[Date Prev][Date Next][Thread Prev][Thread Next][Date Index][Thread Index]

[oc] Re: Merlin Hybrid System



On Fri, Dec 07, 2001 at 10:22:15AM -0600, Jim Dempsey wrote:
> 
> ----- Original Message ----- 
> From: "Andreas Bombe" <bombe@informatik.tu-muenchen.de>
> To: <cores@opencores.org>
> Sent: Thursday, December 06, 2001 1:13 PM
> Subject: [oc] Re: Merlin Hybrid System
> > > ...
> > 
> > I realize now that Transmeta call their code translation
> > "virtualization" but that's not what I meant.  I was talking about
> > creating virtual machines that run on the real hardware (without
> > emulation) under control of a monitor program.  That what VMWare or
> > plex86 do for x86.
> > 
> All x86 like processors, Pentium, Athlon ect. do not execute native
> x86 instructions. They all convert (interpret) the x86 code into an
> internal format. The Transmeta device was mentioned because it
> is not hard coded. You can add extensions to the virutalization
> by means of code changes to the Transmeta Code Morphing
> software. I believe AMD did just this with modified Transmeta
> Crusoe code to emulate a processor under design.

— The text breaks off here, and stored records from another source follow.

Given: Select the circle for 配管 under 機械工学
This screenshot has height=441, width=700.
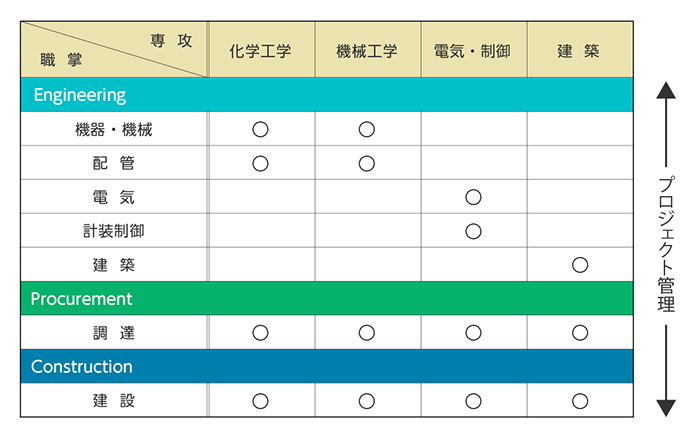Looking at the screenshot, I should pyautogui.click(x=367, y=163).
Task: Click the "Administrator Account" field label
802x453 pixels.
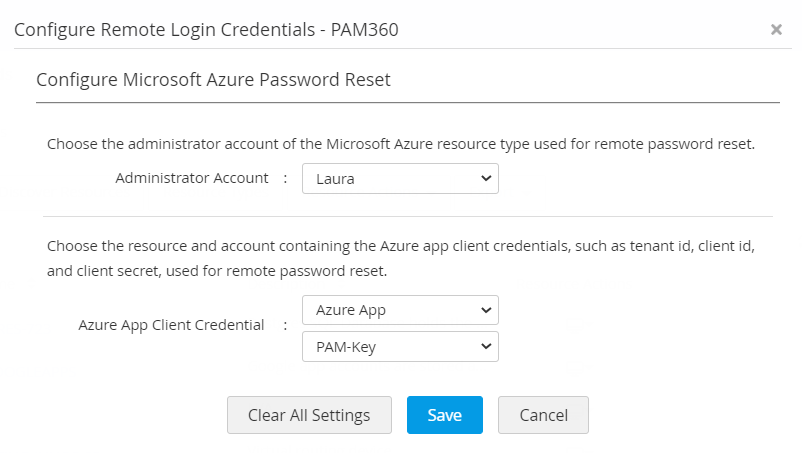Action: point(192,178)
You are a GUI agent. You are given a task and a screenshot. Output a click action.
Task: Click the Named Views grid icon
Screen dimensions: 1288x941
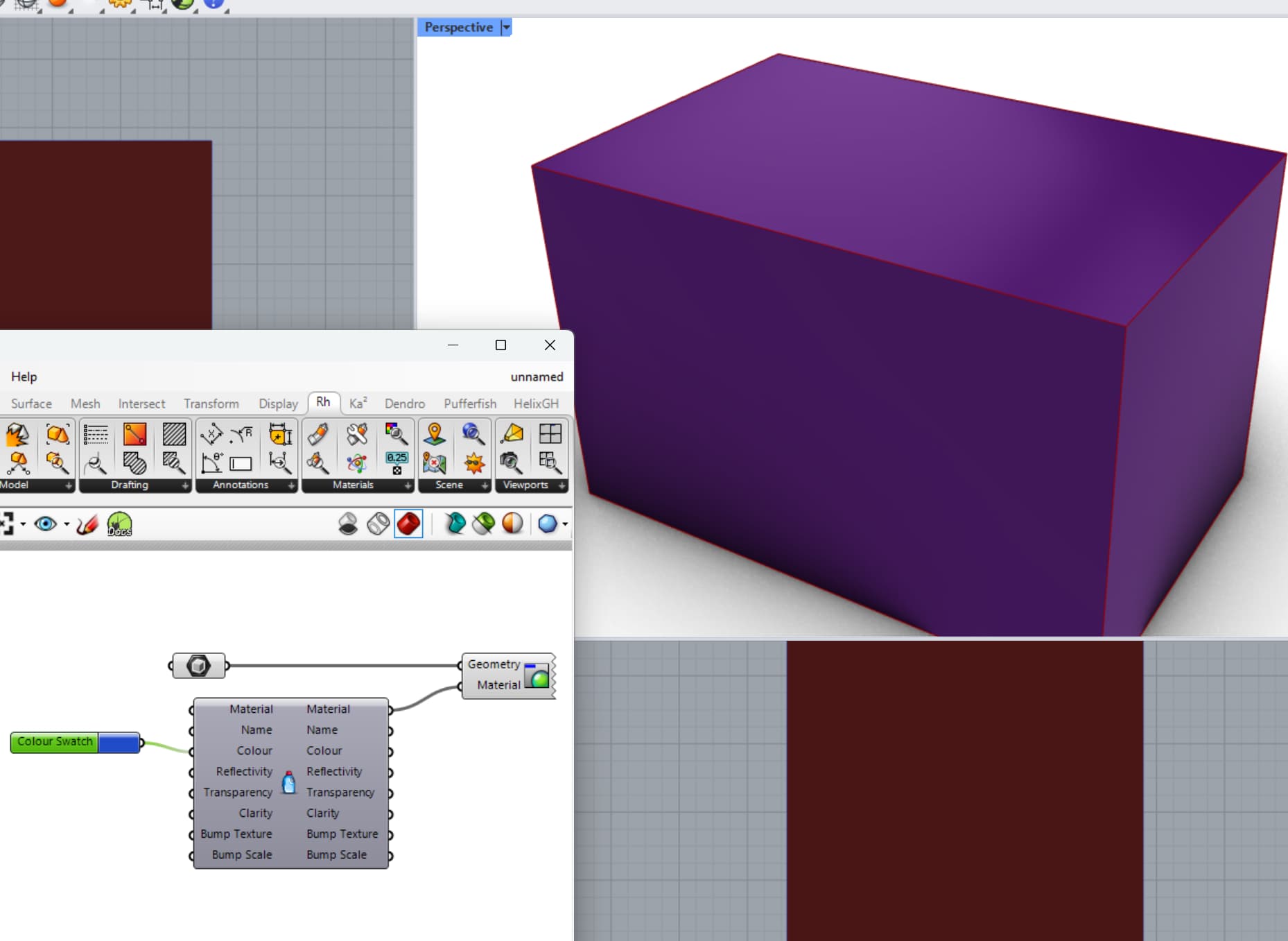(550, 434)
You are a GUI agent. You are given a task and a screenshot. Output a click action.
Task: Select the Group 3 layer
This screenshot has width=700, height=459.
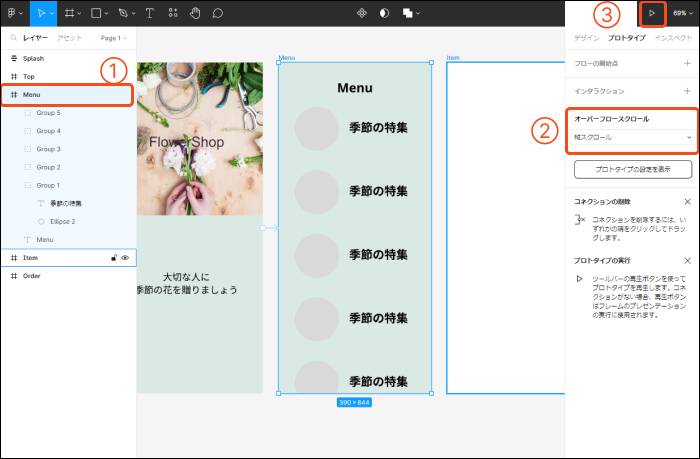[48, 149]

Sure, I know all that.  Still my point was that I was not talking about
_that_.

> > > I've concieved of a method
> > > by which using an extension of the Crusoe technology that multiple
> > > processors can be used effectively and transparently to make a single
> > > threaded program use multiple threads, make a single processor
> > > operating system use multiple processors, and make an n-processor
> > > operating system use more than n-processors.
> > 
> > I don't believe that.  Are you saying that you could take one single
> > threaded program, let's say a raytracer, and convert it to a multi
> > threaded program?  Raytracing is nicely parallelizable:  Divide the
> > picture up into parts or an animation into pictures and distribute the
> > load. 
> 
> I am saying that there is a way (developed by me) wherein you can
> take a single threaded program and fragment it down into smaller
> entities (my name for these are strands) and that these strands can
> run seperately and concurrently (provided you have multiple processing
> elements).

And you can automate finding the places where to insert spinlocks so
that all non-atomic operations are safe but still not too much is
locked?

How small are those fragments, anyway?  You do want to separate at least
at the level large loops, don't you?

> A multithreaded Win32 application on a single processor system
> can have portions of multiple threads running concurrently while
> the O/S (Windows) is under the assumption that only one thread
> is active. Let me re-word that. The replacement chip built, would
> look to the motherboard and to the O/S (and applications) as
> if it were a single processor.

You're claiming magic SMP without code support.  That I've understood.
I still won't believe until I can see it.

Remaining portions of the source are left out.